Art subversif ou au pas
Mais l’armée ne se contente pas d’utiliser la fiction pour mieux préparer ses troupes: elle investit désormais aussi directement dans l’édition et la coédition de romans graphiques pour porter la bonne parole militaire. La DMCA (Direction de la Mémoire, de la Culture et des Archives) a ainsi vu une hausse conséquente de ses budgets pour coéditer (à hauteur maximale de 50% du prix de fabrication) une quinzaine d’ouvrages par an, devenant alors “le garant de l’objectivité des propos tenus et de leur réalité historique et militaire (…) et s’assurer de la neutralité des écrits”. Le récit Qui a cassé Enigma? ou la série Hellfighters, tous deux parus aux éditions Nouveau Monde, ont ainsi bénéficié des fonds et du logo Ministère des Armées.
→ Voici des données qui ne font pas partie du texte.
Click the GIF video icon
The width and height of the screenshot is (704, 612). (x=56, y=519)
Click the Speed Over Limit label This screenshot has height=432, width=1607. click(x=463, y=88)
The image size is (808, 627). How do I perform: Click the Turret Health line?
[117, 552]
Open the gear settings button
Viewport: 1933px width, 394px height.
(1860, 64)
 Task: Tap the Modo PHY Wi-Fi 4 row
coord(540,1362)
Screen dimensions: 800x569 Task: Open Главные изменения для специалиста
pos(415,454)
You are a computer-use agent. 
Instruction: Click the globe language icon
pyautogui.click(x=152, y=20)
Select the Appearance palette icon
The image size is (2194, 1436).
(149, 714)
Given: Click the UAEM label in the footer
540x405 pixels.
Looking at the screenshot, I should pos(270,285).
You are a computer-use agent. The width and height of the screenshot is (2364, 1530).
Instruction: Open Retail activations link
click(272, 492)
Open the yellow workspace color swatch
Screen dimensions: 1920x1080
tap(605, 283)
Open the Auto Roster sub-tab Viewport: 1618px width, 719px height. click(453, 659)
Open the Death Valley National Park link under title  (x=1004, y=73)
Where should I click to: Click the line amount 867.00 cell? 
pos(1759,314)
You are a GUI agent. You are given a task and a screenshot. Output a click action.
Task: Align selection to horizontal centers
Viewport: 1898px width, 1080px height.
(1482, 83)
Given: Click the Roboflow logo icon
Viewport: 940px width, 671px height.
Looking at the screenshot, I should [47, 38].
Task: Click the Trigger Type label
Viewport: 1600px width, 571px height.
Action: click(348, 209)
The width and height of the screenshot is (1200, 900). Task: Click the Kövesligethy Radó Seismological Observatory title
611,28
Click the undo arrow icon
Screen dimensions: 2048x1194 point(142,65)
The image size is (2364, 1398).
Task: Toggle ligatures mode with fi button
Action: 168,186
De même, le dessinateur Sera, premier à avoir bénéficié d’une résidence dans un fort militaire pour avancer sur son projet autour de la guerre d’Indochine. Autant d’initiatives qui ne manqueront pas d’attirer de plus en plus d’éditeurs et de grands groupes d’édition dans les filets de la Grande Muette; le militarisme et les récits de guerre font en effet toujours les beaux jours d’une BD franco-belge réaliste au public encore large.
Certains comme les éditions Zéphyr (rachetées en 2014 par Dupuis, lui-même dans le giron du géant Média Participations), “label de référence de l’aventure aéronautique ou militaire en bande dessinée”, ou les éditions du Triomphe (“revivez les aventures de grands soldats ainsi que des formations militaires d’élite en bande dessinée”), en ont même fait leur principale ligne éditoriale et fonds de commerce. Un militarisme assumé qui étonnera peut-être les tenants d’une bande dessinée volontiers subversive, telle qu’elle s’exprime depuis les années 70 dans l’humour ou l’alternatif (voire chez les plus grands et les plus populaires, tels Goscinny ou Franquin), mais qui n’a en réalité jamais été la norme -la bande dessinée populaire et destinée à la jeunesse est née dans le giron d’éditeurs conservateurs bien décidés à “éduquer la jeunesse”. Et qui y reviennent, au pas bien cadencé.